You have a daughter and two grandchildren. Are you a strict mother and grandmother?
I would say so. I am strict because that is my nature. I am not strict because they deserve strictness. Strictness manifests itself in allowing others to have great autonomy because I think it’s important to acquire knowledge at all ages.
Do you see your grandchildren on holiday?
Yes. On holiday and on other fleeting occasions because we don’t live in the same city. As they get older, I see them less, but we have long telephone conversations.
No. In the evening before dinner.
Do you like gossip?
[She laughs loudly]. I am absolutely terrified of gossip. Gossip filters in and gets sticky, and I don’t like it.
Not even with your girlfriends?
No. I can’t imagine accepting that as conversation. It’s a bad Italian habit, and fortunately I frequent other countries for work where gossip is not practiced.

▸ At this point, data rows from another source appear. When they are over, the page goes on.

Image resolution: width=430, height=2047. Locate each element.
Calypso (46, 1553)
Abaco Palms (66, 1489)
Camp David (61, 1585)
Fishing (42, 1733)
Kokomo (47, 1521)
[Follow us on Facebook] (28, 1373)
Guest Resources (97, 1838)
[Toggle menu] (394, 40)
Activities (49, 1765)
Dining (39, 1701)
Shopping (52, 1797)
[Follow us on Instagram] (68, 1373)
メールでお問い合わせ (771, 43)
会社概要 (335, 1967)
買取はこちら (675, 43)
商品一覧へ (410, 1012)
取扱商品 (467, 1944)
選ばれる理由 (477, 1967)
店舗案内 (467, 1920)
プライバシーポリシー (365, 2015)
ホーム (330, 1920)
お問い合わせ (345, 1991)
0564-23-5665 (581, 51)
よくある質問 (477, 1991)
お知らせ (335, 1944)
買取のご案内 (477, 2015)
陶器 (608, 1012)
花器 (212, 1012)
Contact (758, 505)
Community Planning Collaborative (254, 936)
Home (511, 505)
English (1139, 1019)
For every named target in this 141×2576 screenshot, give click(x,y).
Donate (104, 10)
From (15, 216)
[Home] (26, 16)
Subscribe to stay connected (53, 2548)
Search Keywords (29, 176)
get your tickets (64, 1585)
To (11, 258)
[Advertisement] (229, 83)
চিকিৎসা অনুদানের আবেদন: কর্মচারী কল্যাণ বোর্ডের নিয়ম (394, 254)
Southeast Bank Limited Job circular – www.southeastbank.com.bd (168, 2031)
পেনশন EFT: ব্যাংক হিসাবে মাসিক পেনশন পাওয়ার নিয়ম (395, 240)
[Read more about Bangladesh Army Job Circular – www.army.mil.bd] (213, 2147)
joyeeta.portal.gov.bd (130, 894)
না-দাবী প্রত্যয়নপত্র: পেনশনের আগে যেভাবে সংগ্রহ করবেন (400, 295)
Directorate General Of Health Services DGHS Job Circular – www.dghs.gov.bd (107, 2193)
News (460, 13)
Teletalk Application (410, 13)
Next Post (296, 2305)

What is your favourite country and favourite city?
Milan is my base, and I like it because it’s not a city where you stay. You go there to leave, and you leave to return. I like Paris and New York a lot. I take very long walks in Paris. It is a city where it’s natural to walk.
Has being a woman made your career more difficult?
As compared to my ambitions, yes. It took me many years to be able to do “important” works, but I went along in silence without protesting and without allowing myself to be aware of it.
Going back to what you have defined as being your speciality, what is your impression of Italian museums?
The extraordinary thing about Italy, in addition to having large museums like the Uffizi, Brera, and the Vatican Museums, is there is this myriad of small museums throughout the country that are real treasures. If there was the opportunity to create a circuit of them and make them all appealing with the right services, it would be one of the most important characteristics Italy could have. Almost nobody knows that in Genoa there’s the Chiossone Museum of Japanese Art.
Is it true that you are perhaps planning on making some municipal libraries in Rome?
For now it is only a dream, but I would really like to. Also because one of the most beautiful archaeological examples in the world is the Library of Celsus.